C’était la première fois de sa vie que M. Jiang se rendait dans une grande ville. Parlant de son expérience à Shanghai, il dit avoir apprécié ce qu’il a vu, mais il dit également que sa maison lui manquait toujours. Sa chambre de luxe à l’hôtel coûtait 500 yuans par jour, mais il croit qu’elle n’était pas plus confortable que sa maison. Ils avaient prévu rester à Shanghai pendant vingt jours, mais il est rentré à la maison après huit jours seulement.

En 1912, deux frères, dont le grand-père de Lin Rigeng, ont construit la tulou Zhencheng au coût de 80 000 dollars d’argent, la monnaie de l’époque. La construction a duré cinq ans. Située dans une forêt dense du village de Hongkeng (district de Yongding), cette tulou occupe 5 000 m2 et compte plus de 200 pièces. Au Fujian, c’est un lieu incontournable de tous les itinéraires touristiques de tulou. Il y a vingt-trois ans, des reproductions de ce bâtiment et du temple du Ciel de Beijing ont été présentées lors d’une exposition internationale d’architecture à Los Angeles (aux États-Unis) et elles ont fait sensation.

Au début des années 1980, Lin Rigeng a constaté que quelques voyageurs, sac au dos, venaient visiter les tulou.
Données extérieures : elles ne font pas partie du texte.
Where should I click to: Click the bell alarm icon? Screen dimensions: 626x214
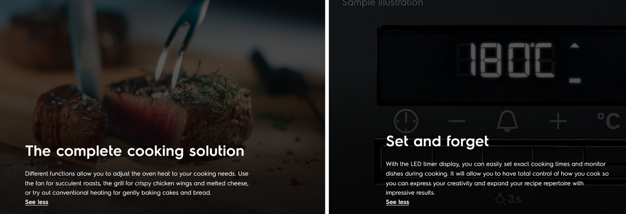pyautogui.click(x=507, y=121)
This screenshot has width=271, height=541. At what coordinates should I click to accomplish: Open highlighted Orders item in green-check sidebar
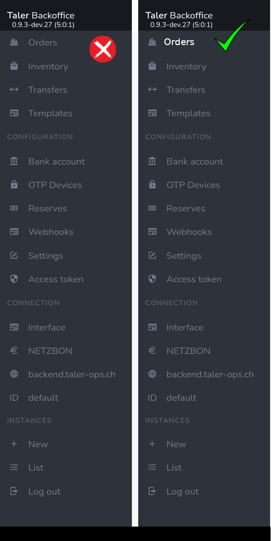click(x=179, y=42)
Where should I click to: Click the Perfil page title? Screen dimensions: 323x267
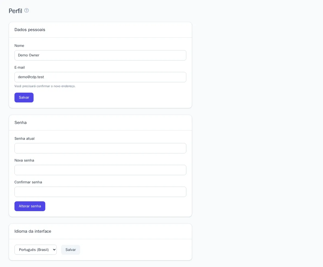pyautogui.click(x=16, y=11)
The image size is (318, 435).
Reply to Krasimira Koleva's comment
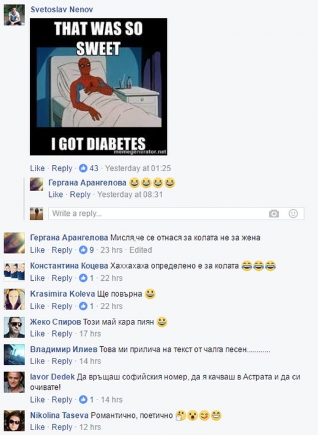(62, 306)
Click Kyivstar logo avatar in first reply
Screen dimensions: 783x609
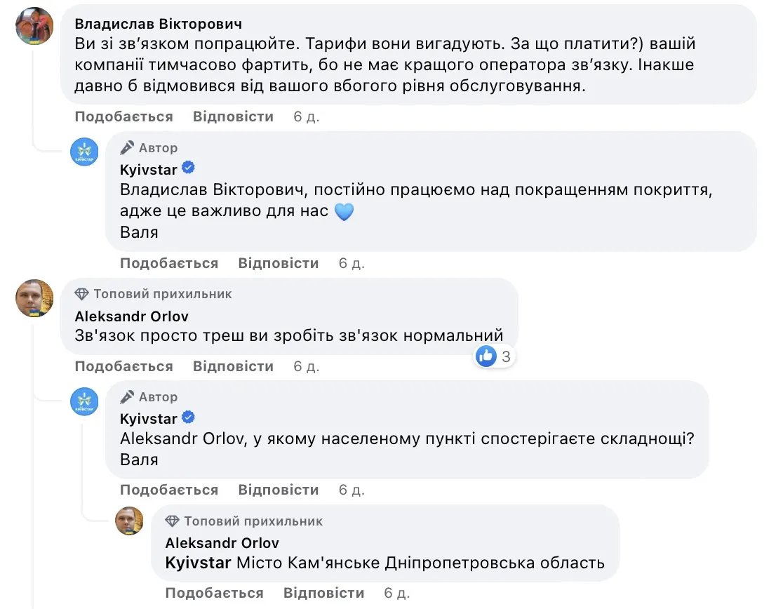[84, 152]
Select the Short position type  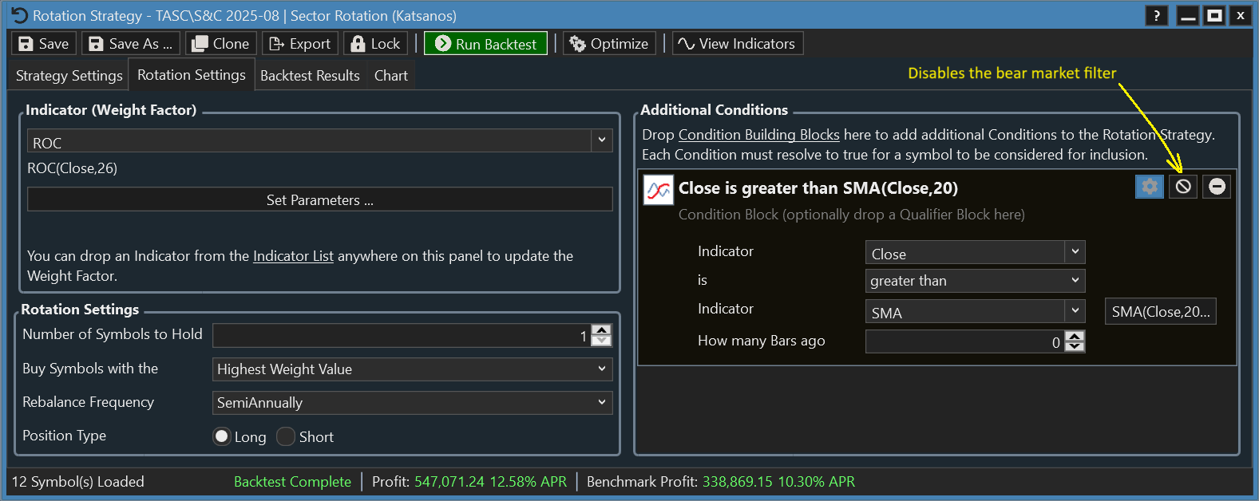(286, 436)
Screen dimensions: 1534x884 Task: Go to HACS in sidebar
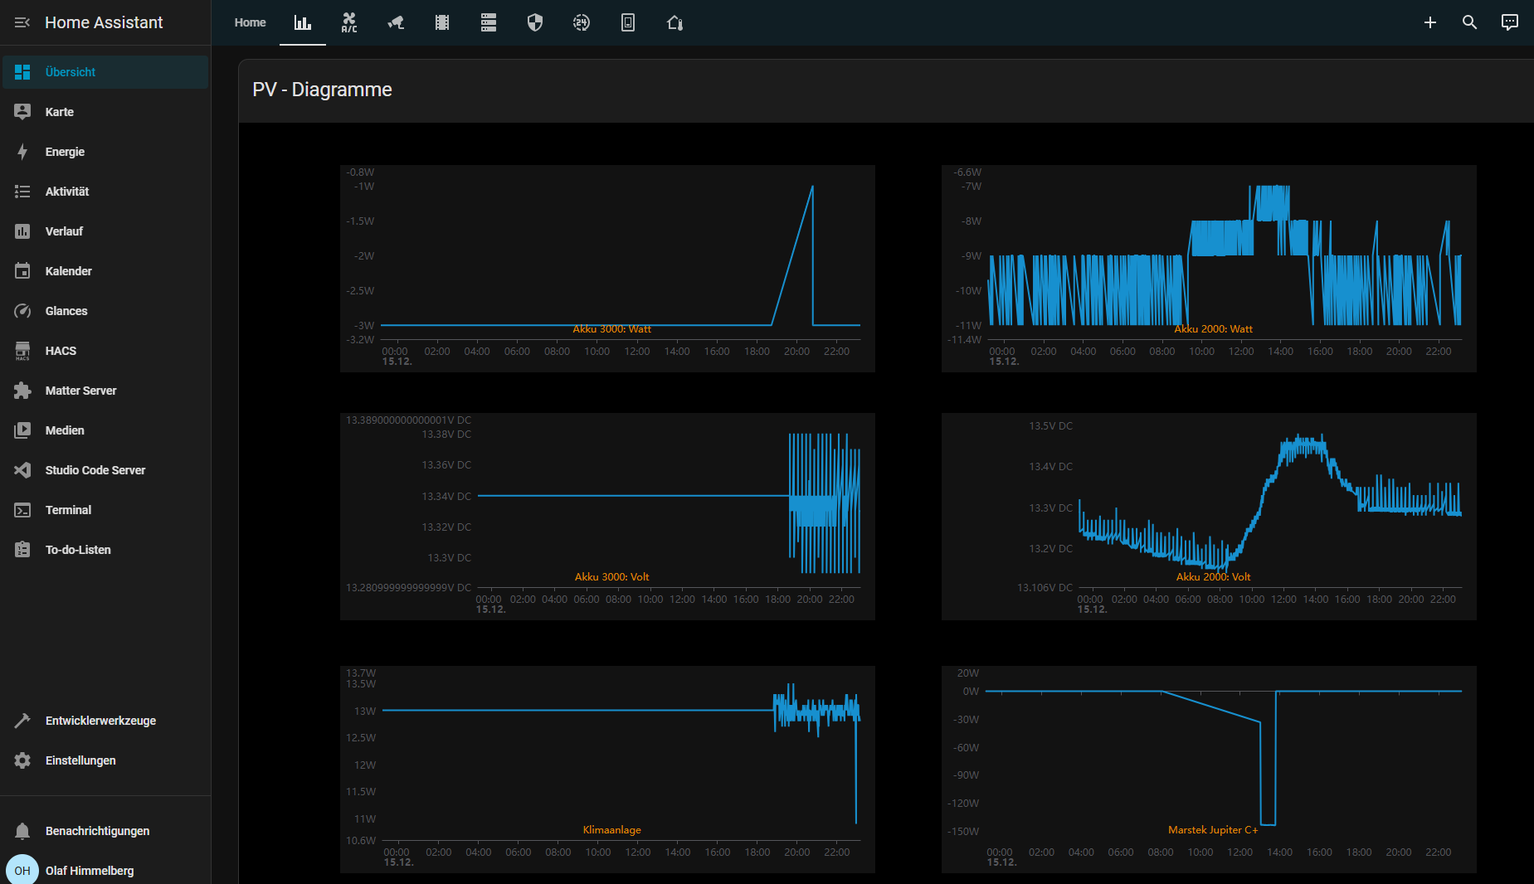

Dans le bâtiment, il n’y avait alors que quatre familles. Parmi ces touristes, il y avait des chercheurs et des spécialistes. M. Lin a écouté attentivement leurs discussions. Peu à peu, il a appris et est ainsi devenu le premier guide touristique du Fujian spécialisé dans les tulou.

Dans les quelque deux décennies qui ont suivi, il a reçu beaucoup de touristes de plus de vingt pays et unités territoriales. La saison la plus occupée est la fête du Printemps, alors que toutes les pièces de la maison en terre sont occupées par des touristes d’Europe, des États-Unis et du Japon. Ils passent la veille de la fête du Printemps avec M. Lin et sa famille; ils boivent de l’alcool et dégustent des plats hakka.

Depuis la réussite de l’inscription des tulou au patrimoine culturel mondial, les autorités de la province du Fujian ont décidé qu’aucune installation de production (construction, électricité, télécommunications, travaux d’irrigation, culture et élevage) ne devrait menacer la sécurité des maisons en terre et nuire à leur environnement.

M. Luo Deying, un expert de l’université Tsinghua spécialisé en architecture rurale, a dit que le nombre de visiteurs dans les tulou du Fujian devrait être limité. Tout en développant le tourisme, les gens devraient faire l’impossible pour que ce patrimoine culturel soit préservé intact. Ce n’est qu’à cette condition que l’industrie touristique pourra se développer de manière durable.